Vorliegender Text >>
Die britische und die EU-Flagge wehen vor dem britischen Parlament.
FAQ

Tauziehen um EU-Austritt Brexit - die Optionen beider Lager

Stand: 03.09.2019 23:45 Uhr

Im britischen Parlament gibt es heute eine Machtprobe mit Premierminister Johnson. Seine Gegner wollen per Gesetz einen No-Deal-Brexit verhindern. Johnson droht mit Neuwahlen. Welche Optionen haben beide Seiten?

Was passiert heute im Parlament?

In einer von Parlamentssprecher John Bercow genehmigten Dringlichkeitsdebatte wurde am Dienstag der Weg für ein Gesetzgebungsverfahren geebnet, das am Mittwoch beginnen soll. Wie aus dem vorgelegten Gesetzentwurf hervorgeht, wollen die Gegner eines ungeregelten EU-Austritts eine Verlängerung der Brexit-Frist um drei Monate erzwingen, sollte bis zum 19. Oktober kein Abkommen mit der EU verabschiedet sein.

Die größte Schwierigkeit dürfte die knappe Zeit darstellen, die den Abgeordneten wegen der von Boris Johnson erwirkten Zwangspause bleibt. Schon am kommenden Montag soll das Parlament für mehrere Wochen seine Tore schließen - ein nicht abgeschlossenes Gesetzgebungsverfahren würde dann einfach verfallen.

Datensätze >>
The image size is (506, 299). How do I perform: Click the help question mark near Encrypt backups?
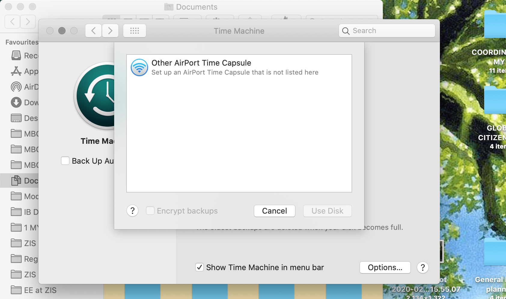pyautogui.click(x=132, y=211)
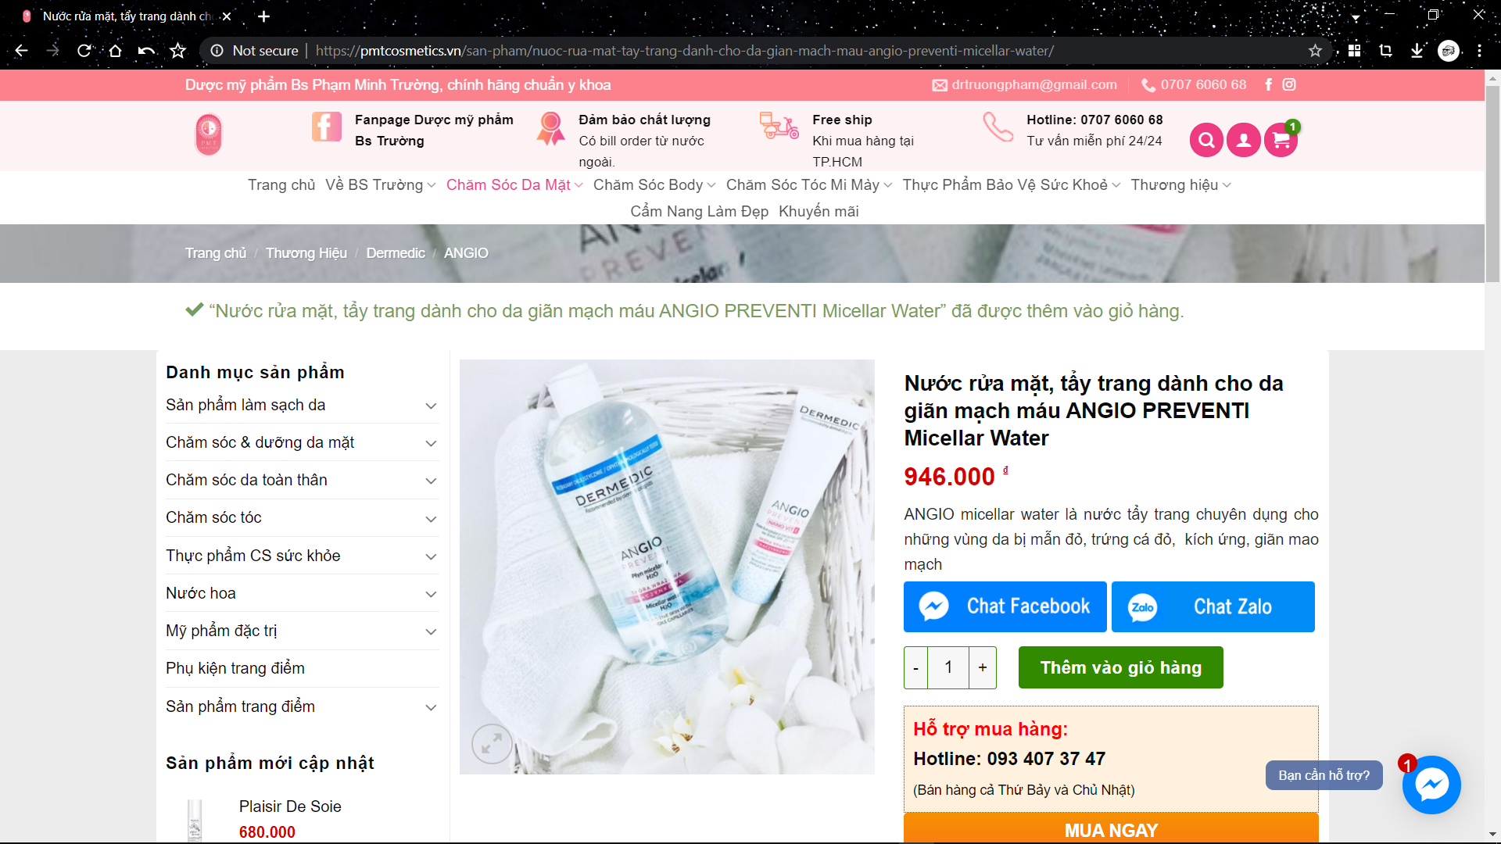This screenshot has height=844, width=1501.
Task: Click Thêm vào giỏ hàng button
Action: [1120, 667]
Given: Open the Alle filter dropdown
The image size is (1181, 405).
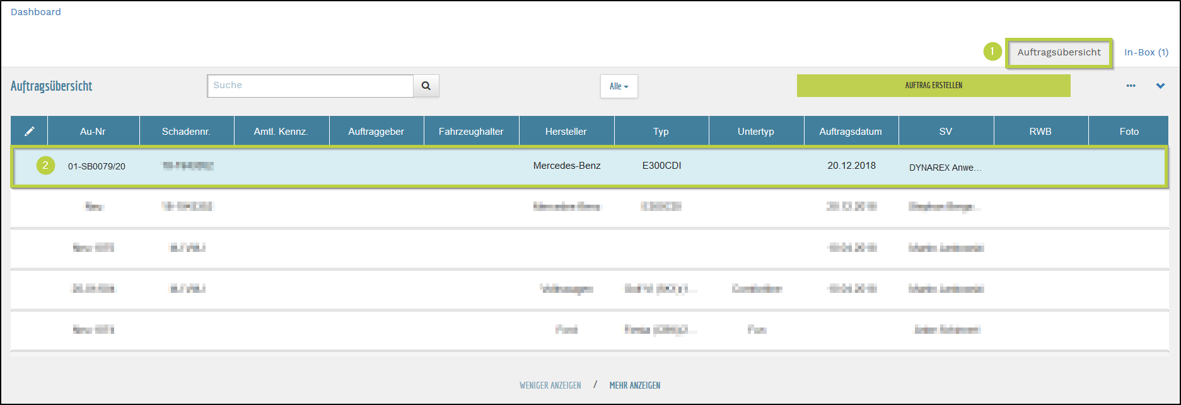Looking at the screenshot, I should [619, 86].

Gestellte Aufgabe A >>
Beantworte diese Fragen zum Text über den Brexit:
(i) Womit droht Johnson?
(ii) Um wie viele Monate wollen die Gegner eines ungeregelten EU-Austritts die Brexit-Frist verlängern?
(iii) Wann soll das Parlament seine Tore schließen?
Gestellte Aufgabe B >>
Gib den Abschnitt aus dem Text über den Brexit wortgetreu wieder. Beginne bei den Worten „Im britischen Parlament“ und höre nach den Worten „heute im Parlament?“ auf.
Die Datensätze spielen hierbei keine Rolle.

Richtige Antwort A >>
(i) Johnson droht mit Neuwahlen.
(ii) Sie wollen die Brexit-Frist um drei Monate verlängern.
(iii) Das Parlament soll schon am kommenden Montag für mehrere Wochen seine Tore schließen.

Richtige Antwort B >>
Im britischen Parlament gibt es heute eine Machtprobe mit Premierminister Johnson. Seine Gegner wollen per Gesetz einen No-Deal-Brexit verhindern. Johnson droht mit Neuwahlen. Welche Optionen haben beide Seiten?

Was passiert heute im Parlament?